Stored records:
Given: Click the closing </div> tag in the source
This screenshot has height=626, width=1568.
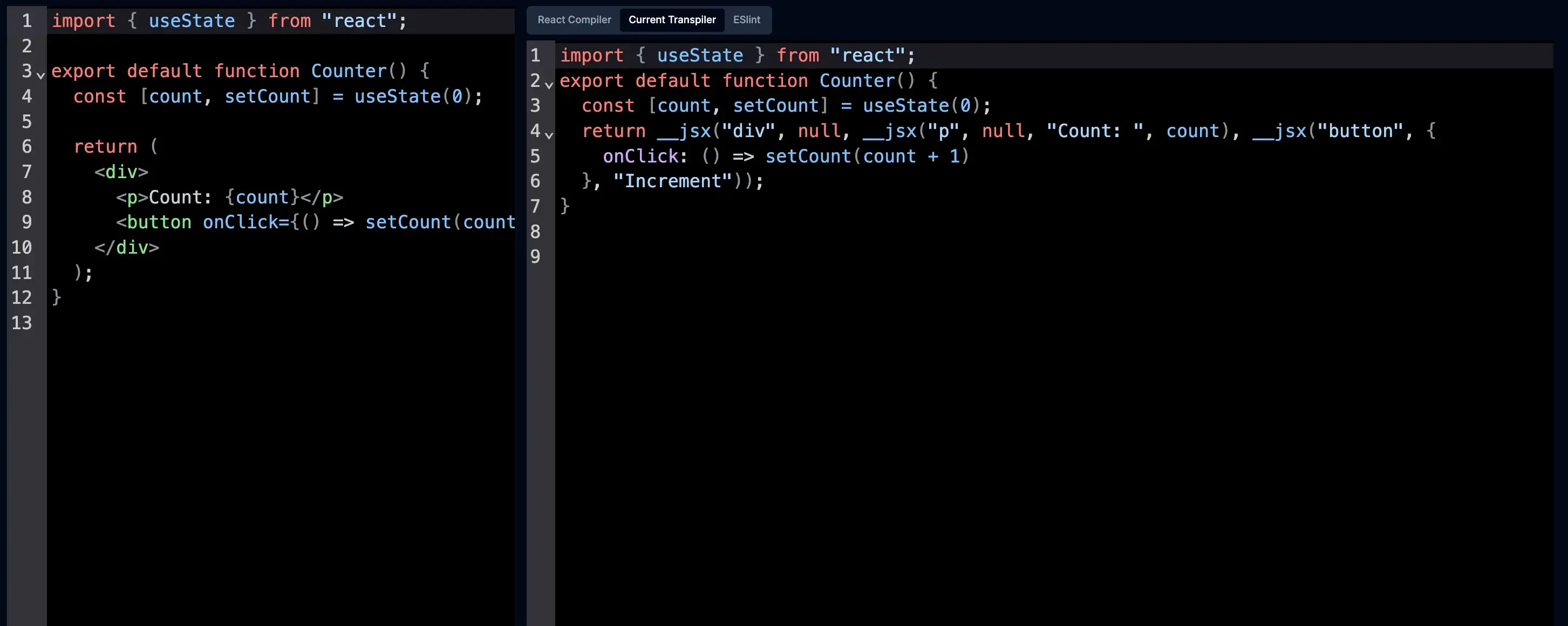Looking at the screenshot, I should 127,248.
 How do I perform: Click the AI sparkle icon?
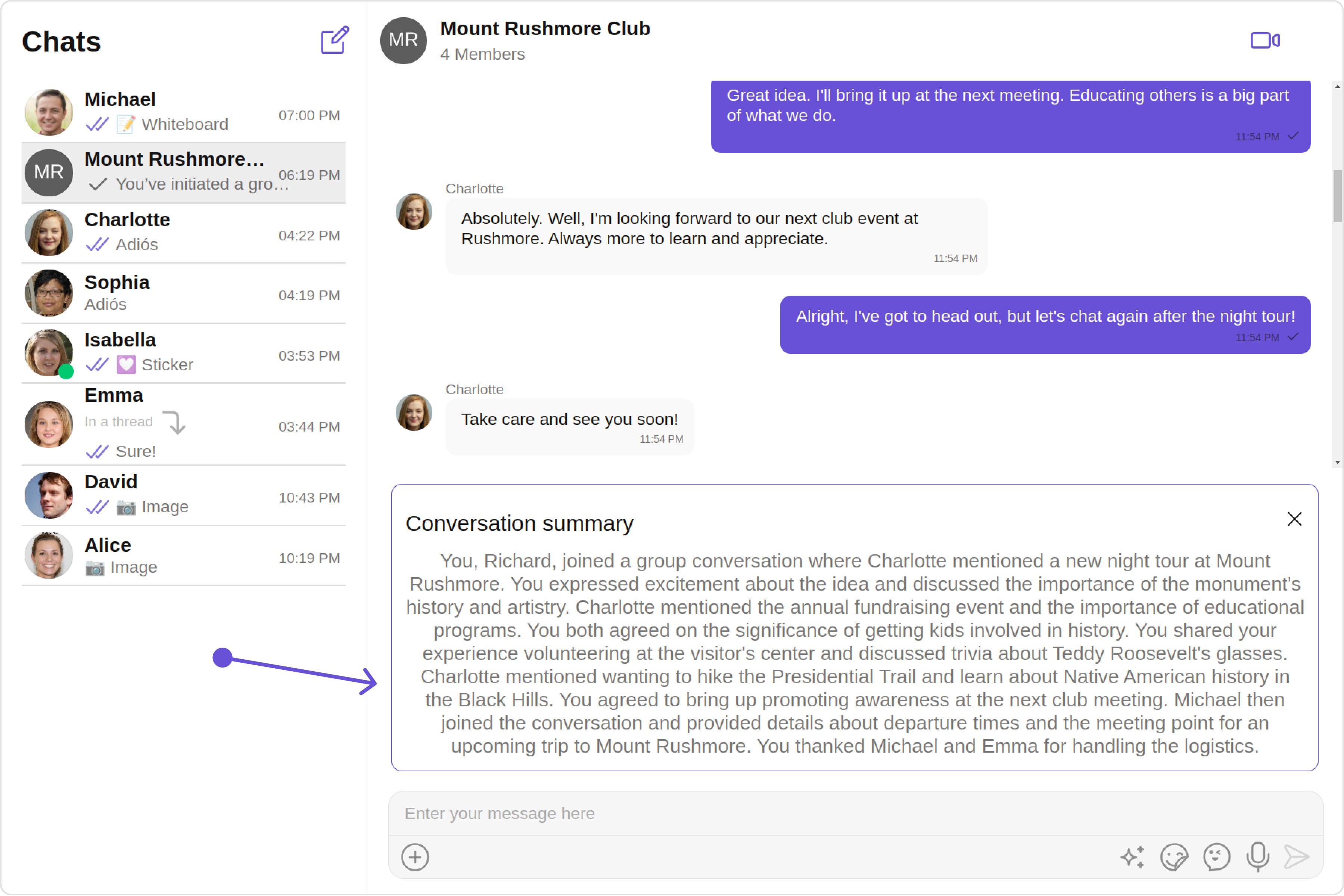pyautogui.click(x=1132, y=857)
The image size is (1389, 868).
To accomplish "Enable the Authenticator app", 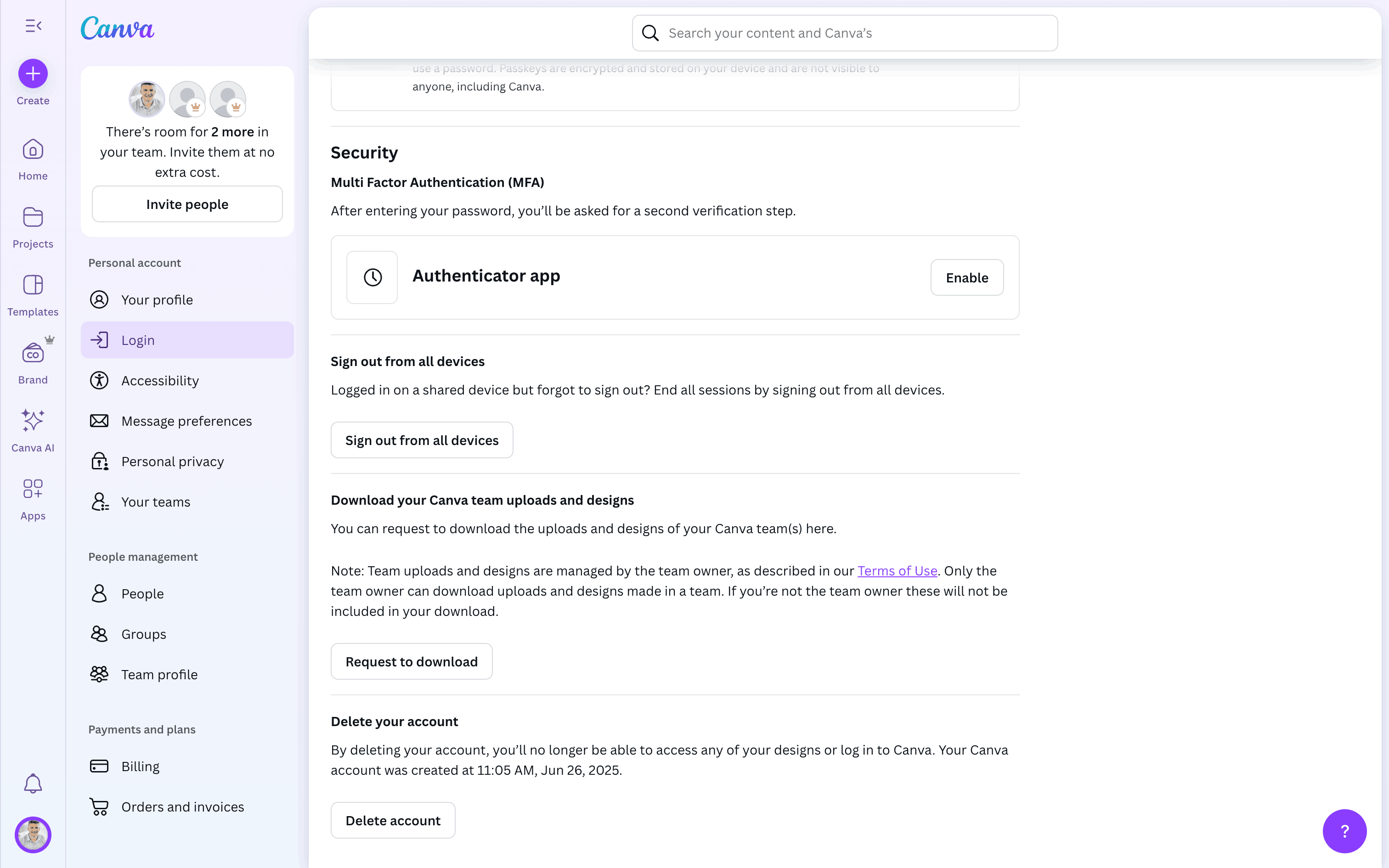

What the task asks:
Each line from the one that contains "How do I perform: Click the AI sparkle icon?" through the end of the records should be restated exactly; include both end lines and leave any pictures out.

Answer space:
 How do I perform: Click the AI sparkle icon?
pyautogui.click(x=1132, y=857)
The image size is (1389, 868).
To accomplish "Enable the Authenticator app", 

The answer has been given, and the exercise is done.